Rook regarded him with curiosity. “You’re fulla something, that’s for sure,” he replied.
Chess, from behind him: “Can I shoot him now, Ash?”
To which Rook just shook his head, firmly — Not while I’m still enjoying myself.
Since this first engagement had proved such an obvious stalemate, however (his power just jumping away from Love, like hands off a lard-slick hog), he must need to up stakes a tad. So, with full awareness of the irony, Rook reached down deep into the anti-Sodomitical grab-bag he’d once used on Chess and began to quote it back at Love, wholesale.
“Nice little town you’ve built here, Sheriff — shame to see it fall on your sin alone, don’t you think? For — Behold, THIS was the iniquity of thy sister Sodom, pride, fullness of bread, and abundance of idleness was in her and in her daughters, neither did she strengthen the hand of the poor and needy.
And they were haughty, and committed abomination before me: therefore I took them away as I saw good.”
Beyond the swirling barrier, Rook heard the creak and crack of timbers, the shudder of opening earth, as Love’s church-to-be folded in on itself, a house of cards.
Further on, Love’s wife was crying out thinly into the wind’s heart, her terror all for his life, rather than her own: “Meeeeeesach! Where are you? Fear nothing — God will help you, husband, in this your hour of need! God will — ”
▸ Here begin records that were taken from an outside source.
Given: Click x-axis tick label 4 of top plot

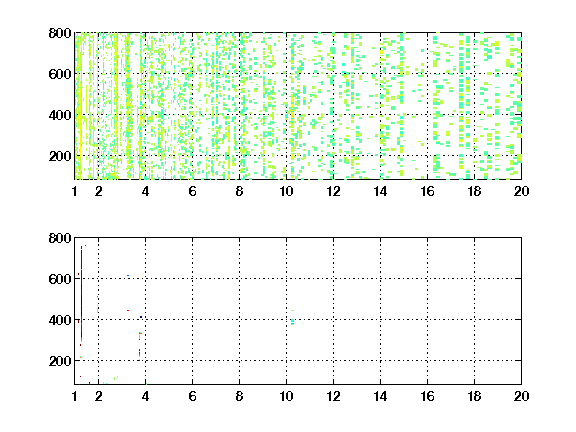Looking at the screenshot, I should [145, 191].
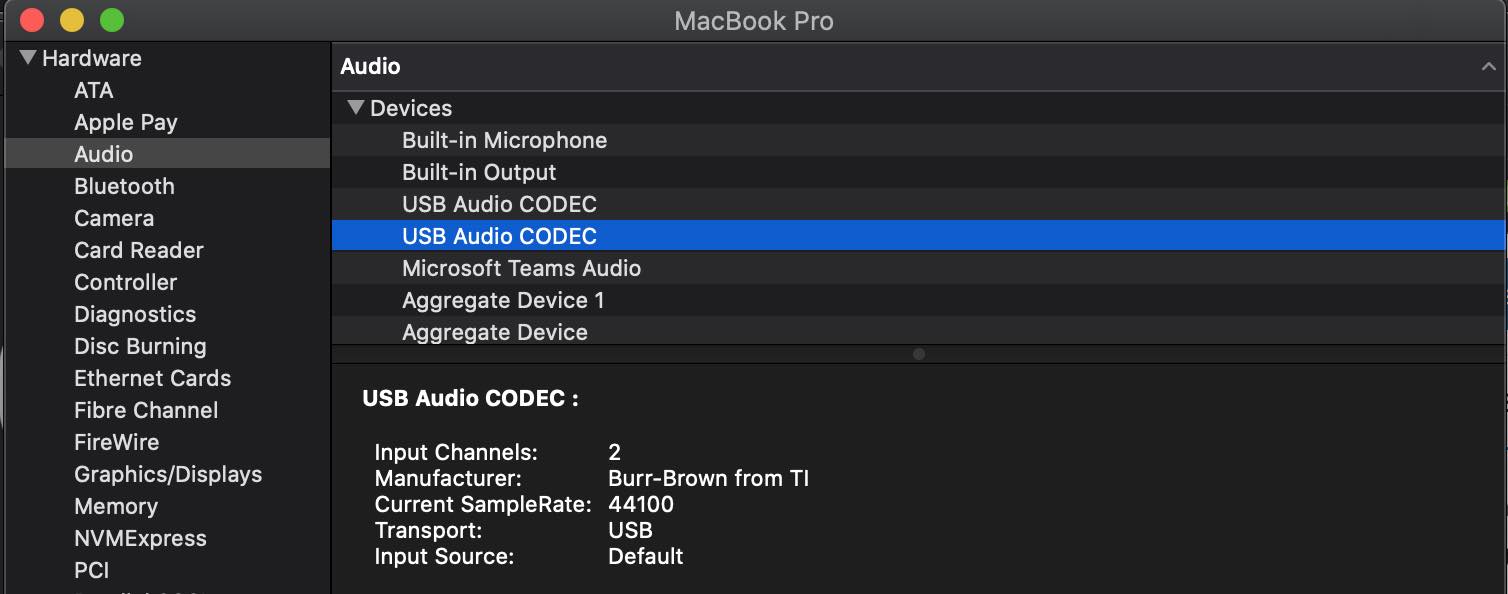Select Built-in Output device

tap(918, 172)
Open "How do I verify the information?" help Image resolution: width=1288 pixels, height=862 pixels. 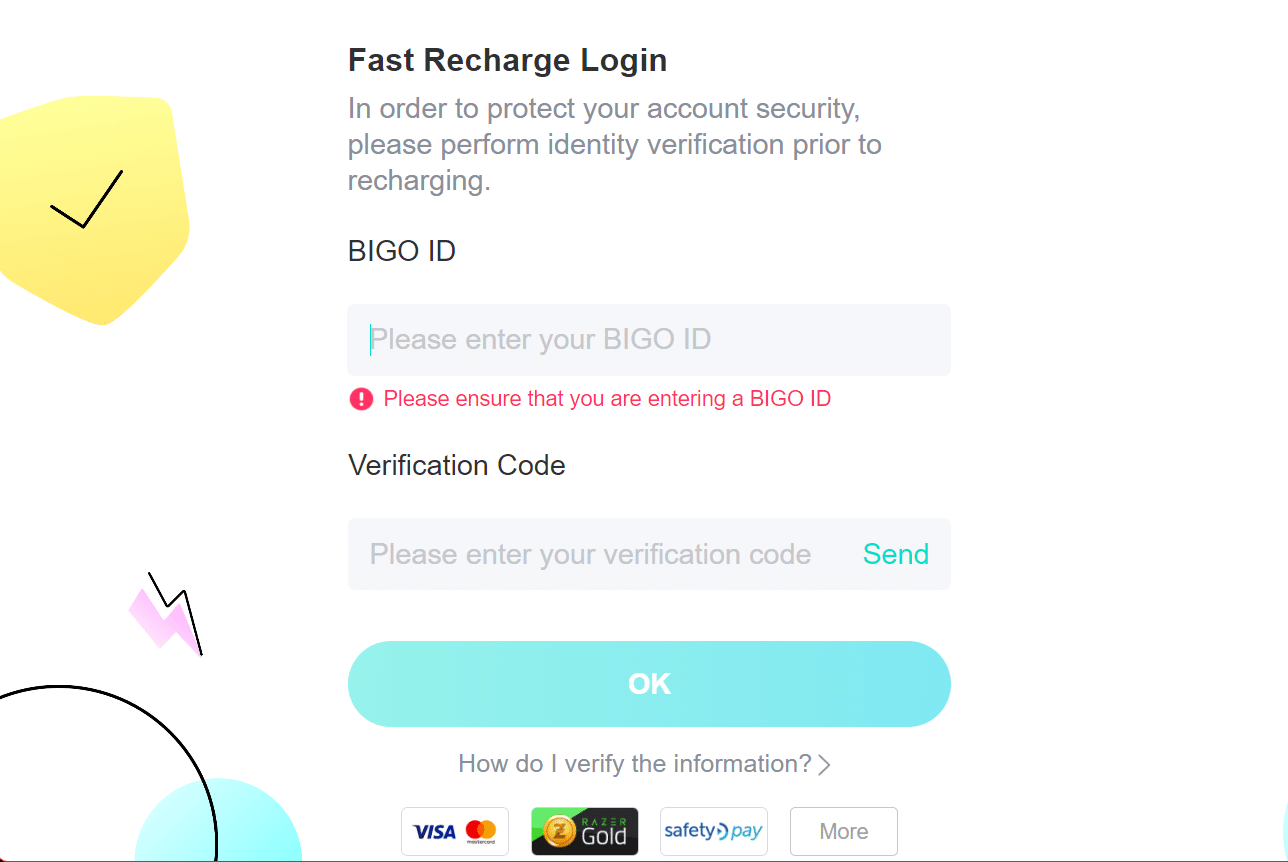tap(635, 763)
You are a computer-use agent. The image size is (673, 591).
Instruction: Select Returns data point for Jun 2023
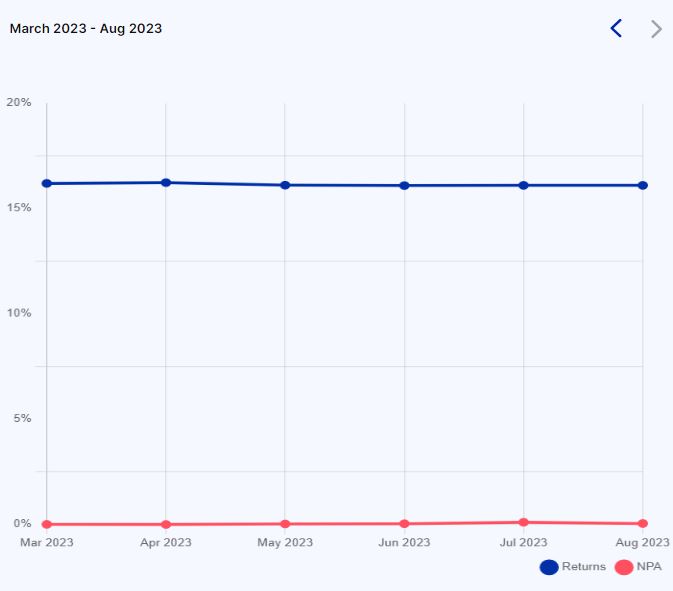tap(404, 185)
Rook forced himself a pace or so forward, catching long, tall Mesach Love by both wrists and pulling him close. Saw those God-drunk eyes of his widen prettily, their pupils suddenly aflutter in the wind-tunnel’s ever-changing grey light.
“Scared yet, Sheriff?” He asked.
Love bared his teeth. “Not of you, I ain’t.”
“’Cause you got the Lord on your side.”
“Miracles go both ways, ‘Reverend.’ Long as I’m doing his work, I trust in His good will.”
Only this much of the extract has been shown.